Statement of Significance

Description of Historic Place

St. Anne’s Church is a one storey wooden church located in the resettled community of Little Fogo Islands. Built in 1873, St. Anne’s Church was built as a multi-denominational place of worship by the people of Little Fogo Islands. This designation is restricted to the footprint of the building.

Heritage Value

St. Anne’s Church is designated as a Registered Heritage Structure for its architectural, historical, environmental, cultural and spiritual values:

Historic Value:

St. Anne’s Church is valuable as one of the few remaining remnants of the community of Little Fogo Islands. Little Fogo Islands is a community that was resettled in the early 20th century, approximately 20 years before the period of great resettlement in the province. The last permanent family in Little Fogo Islands resettled to Joe Batt’s Arm in 1937 leaving the community empty. St. Anne’s Church is representative of the resettlement that occurred throughout Newfoundland during the 20th century.

Architectural Value:

Architecturally, St. Anne’s Church in Little Fogo Islands is important for its simplicity and as an excellent example of a well-preserved mission church. The construction of St. Anne’s Church is simple yet sturdy; it was built to withstand the elements of the harsh Newfoundland climate. The church was built completely by hand by the people of Little Fogo Islands. The church has remained unaltered for over 130 years and this is a testament to the quality of craftsmanship of the local people who built the church.

This church employs the uncommon construction technique by building the wood framing of the building using pit saws and trunnels. Trunnels are wooden pegs often known as “tree nails.” Holes were bored in the framing timbers and the trunnels were then used to fasten the timbers together. The 6 windows in the church were also made locally. The simple rectangular design of the church is important as it does not reflect any particular denomination and is in turn a testament to the fact that the church was multi-denominational. The church was built to be functional not ornate, and the simple design is reflective of this goal.

Environmental Value:

St. Anne’s Church is located on a high hill in the middle of Little Fogo Islands and was an important landmark in the community. The Church was visible throughout the town and from sea. It was traditionally used by fishermen for marking fishing grounds and navigating through rocks and shoals. In foggy weather, the local people rang the bell to help guide fishermen back into the harbour.

Cultural Value:

St. Anne’s Church on Little Fogo Islands is culturally important as it is representative of a community effort. The community members saw the need for a place of worship in their town so they worked together to achieve this goal. The people of the community donated the materials and labour to build this church and this is representative of the community spirit in Little Fogo Island.

Spiritual Value:

St. Anne’s Church is spiritually valuable as an example of a multi-denominational place of worship. Since the community of Little Fogo Island was quite small there were no churches built in the community. The people of the community wanted a place of worship and were able to see past their religious differences in order to build this church. This is a testament to the importance of religion during this period.
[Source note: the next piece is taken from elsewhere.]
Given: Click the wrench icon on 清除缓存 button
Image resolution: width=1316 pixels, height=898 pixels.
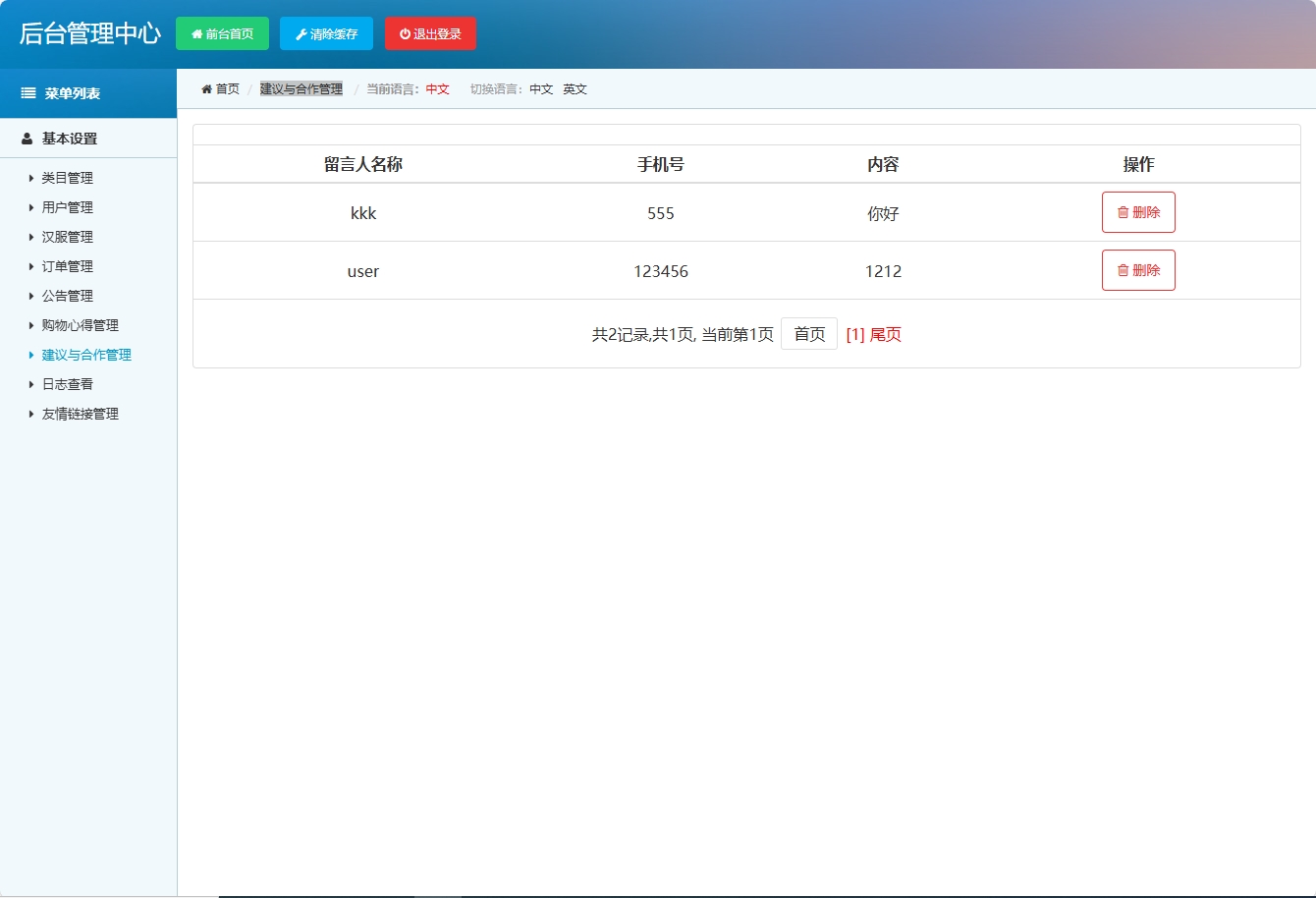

Source: Heritage Foundation of Newfoundland and Labrador unnumbered designation file, 1 Springdale Street, St. John's, NL A1C 5V5.

Character-Defining Elements

All those features that speak to its age, construction, and outport vernacular building design, including:
-wooden trunnel construction;
-returned eaves;
-rectangular layout;
-window style and position; and
-domed ceiling on the interior and interior woodwork.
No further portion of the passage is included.